▸ **SHORT TASK**
Substitute "Twitter" for "Facebook" in the items that run from the line containing "The height and width of the screenshot is (447, 1080)." through the line containing "tap(423, 16)", and reproduce only those lines with nothing else altered.

───── EXTRACTED DATA

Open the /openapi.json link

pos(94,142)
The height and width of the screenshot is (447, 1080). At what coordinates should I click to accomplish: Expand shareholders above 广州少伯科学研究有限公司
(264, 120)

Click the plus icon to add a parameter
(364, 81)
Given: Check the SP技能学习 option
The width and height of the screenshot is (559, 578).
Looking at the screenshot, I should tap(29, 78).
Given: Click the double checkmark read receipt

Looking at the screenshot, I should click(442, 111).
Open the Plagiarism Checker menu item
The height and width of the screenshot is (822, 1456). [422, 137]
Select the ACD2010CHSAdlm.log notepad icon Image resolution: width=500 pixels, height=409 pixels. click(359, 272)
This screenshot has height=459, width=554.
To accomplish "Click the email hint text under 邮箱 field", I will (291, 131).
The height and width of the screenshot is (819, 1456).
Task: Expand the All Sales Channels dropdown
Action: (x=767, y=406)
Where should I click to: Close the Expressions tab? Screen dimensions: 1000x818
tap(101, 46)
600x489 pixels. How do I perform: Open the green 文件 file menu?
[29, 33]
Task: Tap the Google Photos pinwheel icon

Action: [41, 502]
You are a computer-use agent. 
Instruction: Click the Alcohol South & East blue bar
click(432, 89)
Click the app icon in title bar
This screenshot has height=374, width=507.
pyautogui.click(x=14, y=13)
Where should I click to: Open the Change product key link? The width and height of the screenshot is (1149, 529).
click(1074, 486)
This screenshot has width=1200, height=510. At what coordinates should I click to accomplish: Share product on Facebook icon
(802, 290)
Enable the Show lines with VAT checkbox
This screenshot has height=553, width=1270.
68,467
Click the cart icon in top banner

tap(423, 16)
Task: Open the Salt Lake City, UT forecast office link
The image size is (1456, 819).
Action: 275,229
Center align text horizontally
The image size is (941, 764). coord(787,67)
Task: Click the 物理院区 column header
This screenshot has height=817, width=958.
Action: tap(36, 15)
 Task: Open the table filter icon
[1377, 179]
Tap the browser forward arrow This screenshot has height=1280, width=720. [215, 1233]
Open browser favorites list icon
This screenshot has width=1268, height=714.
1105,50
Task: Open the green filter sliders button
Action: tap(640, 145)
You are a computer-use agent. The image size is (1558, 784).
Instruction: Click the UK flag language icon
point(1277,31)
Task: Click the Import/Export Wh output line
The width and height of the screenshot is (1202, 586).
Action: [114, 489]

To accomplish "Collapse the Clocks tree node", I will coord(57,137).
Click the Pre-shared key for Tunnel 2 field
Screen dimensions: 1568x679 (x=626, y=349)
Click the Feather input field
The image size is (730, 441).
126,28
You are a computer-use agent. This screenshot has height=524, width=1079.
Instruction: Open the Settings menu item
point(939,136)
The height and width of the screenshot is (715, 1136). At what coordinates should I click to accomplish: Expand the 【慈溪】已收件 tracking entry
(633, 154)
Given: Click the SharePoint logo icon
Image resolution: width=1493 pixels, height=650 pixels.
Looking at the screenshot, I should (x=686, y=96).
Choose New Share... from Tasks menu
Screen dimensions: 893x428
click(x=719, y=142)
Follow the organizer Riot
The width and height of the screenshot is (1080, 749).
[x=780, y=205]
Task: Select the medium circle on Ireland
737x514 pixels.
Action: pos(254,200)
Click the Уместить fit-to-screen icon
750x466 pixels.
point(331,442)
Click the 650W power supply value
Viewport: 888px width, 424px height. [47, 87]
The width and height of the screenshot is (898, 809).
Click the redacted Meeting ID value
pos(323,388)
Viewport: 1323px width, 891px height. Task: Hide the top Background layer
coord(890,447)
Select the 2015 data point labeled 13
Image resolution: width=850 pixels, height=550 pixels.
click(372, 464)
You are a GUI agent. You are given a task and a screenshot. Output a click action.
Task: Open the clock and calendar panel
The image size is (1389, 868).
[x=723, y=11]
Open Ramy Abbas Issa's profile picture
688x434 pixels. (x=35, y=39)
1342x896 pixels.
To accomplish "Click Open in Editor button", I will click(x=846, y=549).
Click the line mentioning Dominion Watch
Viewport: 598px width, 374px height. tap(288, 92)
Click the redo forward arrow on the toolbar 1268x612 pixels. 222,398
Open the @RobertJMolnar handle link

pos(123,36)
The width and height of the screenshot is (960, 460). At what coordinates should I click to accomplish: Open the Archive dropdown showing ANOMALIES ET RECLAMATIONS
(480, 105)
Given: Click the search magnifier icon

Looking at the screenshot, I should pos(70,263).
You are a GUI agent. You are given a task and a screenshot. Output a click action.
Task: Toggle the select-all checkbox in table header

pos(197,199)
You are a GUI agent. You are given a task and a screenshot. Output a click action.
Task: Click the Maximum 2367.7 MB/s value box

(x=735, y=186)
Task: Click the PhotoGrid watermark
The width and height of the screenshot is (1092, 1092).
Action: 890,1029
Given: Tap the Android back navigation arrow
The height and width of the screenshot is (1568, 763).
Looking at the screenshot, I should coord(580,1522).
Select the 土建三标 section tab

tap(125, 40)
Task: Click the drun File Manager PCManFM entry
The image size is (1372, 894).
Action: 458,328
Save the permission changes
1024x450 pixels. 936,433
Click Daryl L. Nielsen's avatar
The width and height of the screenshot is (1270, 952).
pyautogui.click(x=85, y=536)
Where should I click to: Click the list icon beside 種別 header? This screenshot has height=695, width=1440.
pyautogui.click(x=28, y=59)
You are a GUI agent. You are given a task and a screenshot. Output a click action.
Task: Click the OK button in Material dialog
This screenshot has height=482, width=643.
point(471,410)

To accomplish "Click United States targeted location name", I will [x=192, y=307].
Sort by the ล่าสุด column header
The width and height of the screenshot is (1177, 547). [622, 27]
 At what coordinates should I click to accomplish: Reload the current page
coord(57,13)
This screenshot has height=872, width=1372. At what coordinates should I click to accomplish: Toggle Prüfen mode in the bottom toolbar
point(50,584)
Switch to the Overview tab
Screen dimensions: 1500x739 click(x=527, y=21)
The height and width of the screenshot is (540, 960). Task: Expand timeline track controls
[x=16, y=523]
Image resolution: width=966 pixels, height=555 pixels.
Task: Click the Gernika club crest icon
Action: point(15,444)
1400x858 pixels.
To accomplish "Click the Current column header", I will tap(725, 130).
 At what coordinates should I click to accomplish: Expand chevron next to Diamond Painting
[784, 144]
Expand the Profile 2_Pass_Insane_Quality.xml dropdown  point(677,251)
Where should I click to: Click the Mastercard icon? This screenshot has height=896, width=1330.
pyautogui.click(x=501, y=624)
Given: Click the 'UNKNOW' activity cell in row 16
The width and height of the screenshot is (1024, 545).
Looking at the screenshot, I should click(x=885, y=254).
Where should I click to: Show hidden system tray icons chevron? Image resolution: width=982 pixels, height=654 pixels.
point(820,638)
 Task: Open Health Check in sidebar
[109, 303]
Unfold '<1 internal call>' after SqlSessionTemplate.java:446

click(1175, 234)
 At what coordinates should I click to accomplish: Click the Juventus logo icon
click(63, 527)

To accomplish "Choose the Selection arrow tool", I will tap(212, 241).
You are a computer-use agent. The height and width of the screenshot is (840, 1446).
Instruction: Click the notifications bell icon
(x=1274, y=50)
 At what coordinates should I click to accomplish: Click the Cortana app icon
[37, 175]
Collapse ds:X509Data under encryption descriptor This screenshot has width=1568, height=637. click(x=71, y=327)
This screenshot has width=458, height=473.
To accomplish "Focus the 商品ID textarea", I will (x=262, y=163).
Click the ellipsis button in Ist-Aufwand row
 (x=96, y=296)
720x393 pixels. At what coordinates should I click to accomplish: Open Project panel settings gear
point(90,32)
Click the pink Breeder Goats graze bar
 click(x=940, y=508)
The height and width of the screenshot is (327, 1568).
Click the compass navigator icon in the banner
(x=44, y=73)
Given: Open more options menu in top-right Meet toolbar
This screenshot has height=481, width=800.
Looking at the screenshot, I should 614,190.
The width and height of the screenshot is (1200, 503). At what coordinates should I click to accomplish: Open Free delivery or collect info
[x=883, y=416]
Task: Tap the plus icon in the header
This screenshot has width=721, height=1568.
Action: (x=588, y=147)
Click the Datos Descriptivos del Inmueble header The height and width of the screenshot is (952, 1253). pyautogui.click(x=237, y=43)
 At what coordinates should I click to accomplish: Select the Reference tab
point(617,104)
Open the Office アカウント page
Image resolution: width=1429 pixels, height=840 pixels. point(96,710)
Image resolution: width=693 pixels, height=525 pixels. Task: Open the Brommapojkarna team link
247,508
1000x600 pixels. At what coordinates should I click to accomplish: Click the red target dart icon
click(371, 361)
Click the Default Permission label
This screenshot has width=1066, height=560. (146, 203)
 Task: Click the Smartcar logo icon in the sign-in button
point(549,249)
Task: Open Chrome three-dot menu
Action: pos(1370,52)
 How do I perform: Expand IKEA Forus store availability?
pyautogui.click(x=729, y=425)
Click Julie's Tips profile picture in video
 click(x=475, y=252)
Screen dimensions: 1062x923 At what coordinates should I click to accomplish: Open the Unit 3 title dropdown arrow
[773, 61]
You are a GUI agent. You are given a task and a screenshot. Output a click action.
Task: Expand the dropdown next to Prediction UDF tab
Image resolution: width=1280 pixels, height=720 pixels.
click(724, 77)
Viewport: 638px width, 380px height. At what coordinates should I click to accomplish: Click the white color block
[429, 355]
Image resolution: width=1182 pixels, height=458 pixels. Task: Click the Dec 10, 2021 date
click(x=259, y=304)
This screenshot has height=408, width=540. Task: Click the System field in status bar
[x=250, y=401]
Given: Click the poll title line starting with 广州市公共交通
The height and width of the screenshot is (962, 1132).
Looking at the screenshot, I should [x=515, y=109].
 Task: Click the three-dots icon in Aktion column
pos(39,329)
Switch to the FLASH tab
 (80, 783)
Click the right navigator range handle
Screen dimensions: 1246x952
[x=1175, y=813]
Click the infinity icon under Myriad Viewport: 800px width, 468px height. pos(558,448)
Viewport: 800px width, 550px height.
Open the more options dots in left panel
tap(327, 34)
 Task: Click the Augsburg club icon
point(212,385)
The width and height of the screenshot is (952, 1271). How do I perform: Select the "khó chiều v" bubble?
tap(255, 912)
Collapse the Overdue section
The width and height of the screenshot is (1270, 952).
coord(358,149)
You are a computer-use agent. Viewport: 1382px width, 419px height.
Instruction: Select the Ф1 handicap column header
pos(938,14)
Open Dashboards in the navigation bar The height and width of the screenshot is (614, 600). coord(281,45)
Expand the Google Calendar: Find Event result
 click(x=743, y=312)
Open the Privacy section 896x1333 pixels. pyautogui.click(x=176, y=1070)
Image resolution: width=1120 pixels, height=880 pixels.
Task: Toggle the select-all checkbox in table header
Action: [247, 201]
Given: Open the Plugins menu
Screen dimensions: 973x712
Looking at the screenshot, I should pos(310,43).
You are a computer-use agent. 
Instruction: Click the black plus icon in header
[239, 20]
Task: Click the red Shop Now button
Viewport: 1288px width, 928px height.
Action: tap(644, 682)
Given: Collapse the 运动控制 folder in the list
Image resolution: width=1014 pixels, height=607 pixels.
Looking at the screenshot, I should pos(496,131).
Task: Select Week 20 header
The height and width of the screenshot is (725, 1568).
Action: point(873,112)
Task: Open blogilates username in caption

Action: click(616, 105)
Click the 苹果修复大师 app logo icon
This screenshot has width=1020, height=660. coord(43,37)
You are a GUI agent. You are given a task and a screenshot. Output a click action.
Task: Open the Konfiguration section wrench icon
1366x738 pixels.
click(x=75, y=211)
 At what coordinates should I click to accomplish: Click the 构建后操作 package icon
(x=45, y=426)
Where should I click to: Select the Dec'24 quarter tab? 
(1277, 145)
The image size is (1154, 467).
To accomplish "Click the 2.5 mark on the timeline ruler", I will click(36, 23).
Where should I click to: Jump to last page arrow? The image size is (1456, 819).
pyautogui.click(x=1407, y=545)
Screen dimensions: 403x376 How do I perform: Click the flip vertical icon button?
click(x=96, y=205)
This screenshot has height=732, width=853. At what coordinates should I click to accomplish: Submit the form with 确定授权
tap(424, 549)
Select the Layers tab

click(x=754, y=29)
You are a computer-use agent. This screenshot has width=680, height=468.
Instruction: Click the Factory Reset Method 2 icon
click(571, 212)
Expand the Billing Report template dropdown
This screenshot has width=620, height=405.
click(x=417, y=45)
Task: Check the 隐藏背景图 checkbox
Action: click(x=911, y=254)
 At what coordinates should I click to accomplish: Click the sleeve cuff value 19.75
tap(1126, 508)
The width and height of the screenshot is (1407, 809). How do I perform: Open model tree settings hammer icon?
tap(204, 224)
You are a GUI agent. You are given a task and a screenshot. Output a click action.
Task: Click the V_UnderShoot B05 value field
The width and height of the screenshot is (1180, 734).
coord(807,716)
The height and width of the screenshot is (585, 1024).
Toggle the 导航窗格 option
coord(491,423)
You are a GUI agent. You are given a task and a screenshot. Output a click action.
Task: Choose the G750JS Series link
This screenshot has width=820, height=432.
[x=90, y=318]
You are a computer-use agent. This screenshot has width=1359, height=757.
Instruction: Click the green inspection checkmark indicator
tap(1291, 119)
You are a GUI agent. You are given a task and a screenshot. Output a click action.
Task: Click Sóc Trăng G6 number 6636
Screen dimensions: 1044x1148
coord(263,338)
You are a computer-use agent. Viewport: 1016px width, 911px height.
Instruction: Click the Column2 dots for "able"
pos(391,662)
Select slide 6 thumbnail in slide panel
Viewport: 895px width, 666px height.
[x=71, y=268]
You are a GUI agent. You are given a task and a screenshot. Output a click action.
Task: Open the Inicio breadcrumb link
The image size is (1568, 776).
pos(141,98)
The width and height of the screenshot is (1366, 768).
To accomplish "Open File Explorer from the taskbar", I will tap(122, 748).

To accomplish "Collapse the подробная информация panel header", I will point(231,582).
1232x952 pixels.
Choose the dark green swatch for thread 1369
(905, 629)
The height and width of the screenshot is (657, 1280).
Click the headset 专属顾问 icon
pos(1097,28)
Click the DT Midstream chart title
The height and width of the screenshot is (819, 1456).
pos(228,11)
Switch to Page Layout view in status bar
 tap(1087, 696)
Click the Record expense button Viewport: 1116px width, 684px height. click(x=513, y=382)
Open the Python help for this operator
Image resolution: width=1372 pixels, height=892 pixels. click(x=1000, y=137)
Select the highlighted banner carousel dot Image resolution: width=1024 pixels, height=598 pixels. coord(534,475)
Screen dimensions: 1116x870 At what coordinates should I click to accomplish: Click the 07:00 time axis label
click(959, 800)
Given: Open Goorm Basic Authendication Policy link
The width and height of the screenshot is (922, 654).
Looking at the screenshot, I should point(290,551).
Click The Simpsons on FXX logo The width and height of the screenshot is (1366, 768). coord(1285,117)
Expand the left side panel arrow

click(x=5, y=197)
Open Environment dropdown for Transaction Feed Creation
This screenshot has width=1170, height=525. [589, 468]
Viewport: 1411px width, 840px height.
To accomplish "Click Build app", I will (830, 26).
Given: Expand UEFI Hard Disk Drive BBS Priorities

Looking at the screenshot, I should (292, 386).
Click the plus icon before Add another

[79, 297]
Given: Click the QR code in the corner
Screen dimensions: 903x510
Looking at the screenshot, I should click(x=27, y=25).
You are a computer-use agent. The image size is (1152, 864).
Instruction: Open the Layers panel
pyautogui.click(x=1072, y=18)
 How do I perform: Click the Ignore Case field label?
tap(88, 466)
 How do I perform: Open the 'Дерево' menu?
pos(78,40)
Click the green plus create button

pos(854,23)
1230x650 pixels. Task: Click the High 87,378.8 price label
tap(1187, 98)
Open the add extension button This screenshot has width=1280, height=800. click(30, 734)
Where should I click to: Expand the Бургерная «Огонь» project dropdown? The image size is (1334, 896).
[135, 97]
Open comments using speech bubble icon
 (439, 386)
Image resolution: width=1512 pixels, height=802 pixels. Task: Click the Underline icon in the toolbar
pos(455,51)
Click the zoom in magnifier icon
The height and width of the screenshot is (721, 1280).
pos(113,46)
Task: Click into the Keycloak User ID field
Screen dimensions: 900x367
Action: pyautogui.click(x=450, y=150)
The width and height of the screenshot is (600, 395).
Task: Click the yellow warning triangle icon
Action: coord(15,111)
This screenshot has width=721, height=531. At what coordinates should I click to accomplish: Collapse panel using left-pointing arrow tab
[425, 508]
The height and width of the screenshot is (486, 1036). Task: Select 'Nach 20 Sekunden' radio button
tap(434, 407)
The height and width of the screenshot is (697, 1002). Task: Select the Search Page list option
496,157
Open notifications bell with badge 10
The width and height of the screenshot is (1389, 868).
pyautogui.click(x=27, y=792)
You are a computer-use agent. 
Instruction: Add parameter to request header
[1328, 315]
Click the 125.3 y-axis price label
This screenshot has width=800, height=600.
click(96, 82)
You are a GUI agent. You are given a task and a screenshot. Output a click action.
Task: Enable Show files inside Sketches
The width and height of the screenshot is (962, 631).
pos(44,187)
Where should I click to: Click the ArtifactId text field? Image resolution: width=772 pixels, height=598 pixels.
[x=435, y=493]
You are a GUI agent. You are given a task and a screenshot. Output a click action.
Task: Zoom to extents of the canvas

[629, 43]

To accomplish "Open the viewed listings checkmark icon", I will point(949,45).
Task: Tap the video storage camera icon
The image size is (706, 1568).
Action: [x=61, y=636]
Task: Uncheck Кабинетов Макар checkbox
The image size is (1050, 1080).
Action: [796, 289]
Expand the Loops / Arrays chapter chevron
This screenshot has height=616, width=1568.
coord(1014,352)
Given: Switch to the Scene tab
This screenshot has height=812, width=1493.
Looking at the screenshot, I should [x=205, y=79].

──────────

▸ **WRITTEN SOLUTION**
The height and width of the screenshot is (447, 1080). At what coordinates should I click to accomplish: Expand shareholders above 广州少伯科学研究有限公司
(264, 120)

Click the plus icon to add a parameter
(364, 81)
Given: Check the SP技能学习 option
The width and height of the screenshot is (559, 578).
Looking at the screenshot, I should tap(29, 78).
Given: Click the double checkmark read receipt

Looking at the screenshot, I should click(442, 111).
Open the Plagiarism Checker menu item
The height and width of the screenshot is (822, 1456). [422, 137]
Select the ACD2010CHSAdlm.log notepad icon Image resolution: width=500 pixels, height=409 pixels. click(359, 272)
This screenshot has height=459, width=554.
To accomplish "Click the email hint text under 邮箱 field", I will (291, 131).
The height and width of the screenshot is (819, 1456).
Task: Expand the All Sales Channels dropdown
Action: (x=767, y=406)
Where should I click to: Close the Expressions tab? Screen dimensions: 1000x818
tap(101, 46)
600x489 pixels. How do I perform: Open the green 文件 file menu?
[29, 33]
Task: Tap the Google Photos pinwheel icon

Action: [41, 502]
You are a computer-use agent. 
Instruction: Click the Alcohol South & East blue bar
click(432, 89)
Click the app icon in title bar
This screenshot has height=374, width=507.
pyautogui.click(x=14, y=13)
Where should I click to: Open the Change product key link? The width and height of the screenshot is (1149, 529).
click(1074, 486)
This screenshot has width=1200, height=510. At what coordinates should I click to accomplish: Share product on Twitter icon
(802, 290)
Enable the Show lines with VAT checkbox
This screenshot has height=553, width=1270.
68,467
Click the cart icon in top banner

tap(423, 16)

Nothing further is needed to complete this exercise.